*INSTRUCTIONS FOR THE TASK*: Reproduce every one of the following entries verbatim, keeping each line and its wording unchanged.

*MATERIAL SHOWN*:
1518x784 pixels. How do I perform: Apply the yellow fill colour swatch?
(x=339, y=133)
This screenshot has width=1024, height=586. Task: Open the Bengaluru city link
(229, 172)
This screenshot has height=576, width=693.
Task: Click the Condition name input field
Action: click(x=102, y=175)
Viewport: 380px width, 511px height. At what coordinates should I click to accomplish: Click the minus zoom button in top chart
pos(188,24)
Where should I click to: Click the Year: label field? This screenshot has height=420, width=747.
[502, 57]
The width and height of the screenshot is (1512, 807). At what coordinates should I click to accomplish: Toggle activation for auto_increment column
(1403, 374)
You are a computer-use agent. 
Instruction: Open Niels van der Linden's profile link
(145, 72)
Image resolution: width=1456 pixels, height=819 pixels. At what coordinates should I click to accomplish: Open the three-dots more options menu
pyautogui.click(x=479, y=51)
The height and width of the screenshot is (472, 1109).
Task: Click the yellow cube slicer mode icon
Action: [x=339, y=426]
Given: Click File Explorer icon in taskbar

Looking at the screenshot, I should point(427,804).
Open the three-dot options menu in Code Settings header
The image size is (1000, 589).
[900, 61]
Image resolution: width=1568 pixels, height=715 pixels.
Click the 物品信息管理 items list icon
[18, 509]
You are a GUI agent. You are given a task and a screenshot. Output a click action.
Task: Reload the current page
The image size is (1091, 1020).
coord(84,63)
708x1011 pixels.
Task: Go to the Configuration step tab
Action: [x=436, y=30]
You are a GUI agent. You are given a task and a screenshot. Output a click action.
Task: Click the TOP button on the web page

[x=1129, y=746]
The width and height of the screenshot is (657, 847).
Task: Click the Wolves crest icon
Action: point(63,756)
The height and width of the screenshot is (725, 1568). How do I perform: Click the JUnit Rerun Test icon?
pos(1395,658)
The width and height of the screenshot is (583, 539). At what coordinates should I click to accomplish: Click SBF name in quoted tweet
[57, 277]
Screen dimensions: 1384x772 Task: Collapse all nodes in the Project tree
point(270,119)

*EXERCISE OUTPUT*:
1518x784 pixels. How do I perform: Apply the yellow fill colour swatch?
(x=339, y=133)
This screenshot has width=1024, height=586. Task: Open the Bengaluru city link
(229, 172)
This screenshot has height=576, width=693.
Task: Click the Condition name input field
Action: click(x=102, y=175)
Viewport: 380px width, 511px height. At what coordinates should I click to accomplish: Click the minus zoom button in top chart
pos(188,24)
Where should I click to: Click the Year: label field? This screenshot has height=420, width=747.
[502, 57]
The width and height of the screenshot is (1512, 807). At what coordinates should I click to accomplish: Toggle activation for auto_increment column
(1403, 374)
You are a computer-use agent. 
Instruction: Open Niels van der Linden's profile link
(145, 72)
Image resolution: width=1456 pixels, height=819 pixels. At what coordinates should I click to accomplish: Open the three-dots more options menu
pyautogui.click(x=479, y=51)
The height and width of the screenshot is (472, 1109).
Task: Click the yellow cube slicer mode icon
Action: [x=339, y=426]
Given: Click File Explorer icon in taskbar

Looking at the screenshot, I should point(427,804).
Open the three-dot options menu in Code Settings header
The image size is (1000, 589).
[900, 61]
Image resolution: width=1568 pixels, height=715 pixels.
Click the 物品信息管理 items list icon
[18, 509]
You are a GUI agent. You are given a task and a screenshot. Output a click action.
Task: Reload the current page
The image size is (1091, 1020).
coord(84,63)
708x1011 pixels.
Task: Go to the Configuration step tab
Action: [x=436, y=30]
You are a GUI agent. You are given a task and a screenshot. Output a click action.
Task: Click the TOP button on the web page

[x=1129, y=746]
The width and height of the screenshot is (657, 847).
Task: Click the Wolves crest icon
Action: point(63,756)
The height and width of the screenshot is (725, 1568). How do I perform: Click the JUnit Rerun Test icon?
pos(1395,658)
The width and height of the screenshot is (583, 539). At what coordinates should I click to accomplish: Click SBF name in quoted tweet
[57, 277]
Screen dimensions: 1384x772 Task: Collapse all nodes in the Project tree
point(270,119)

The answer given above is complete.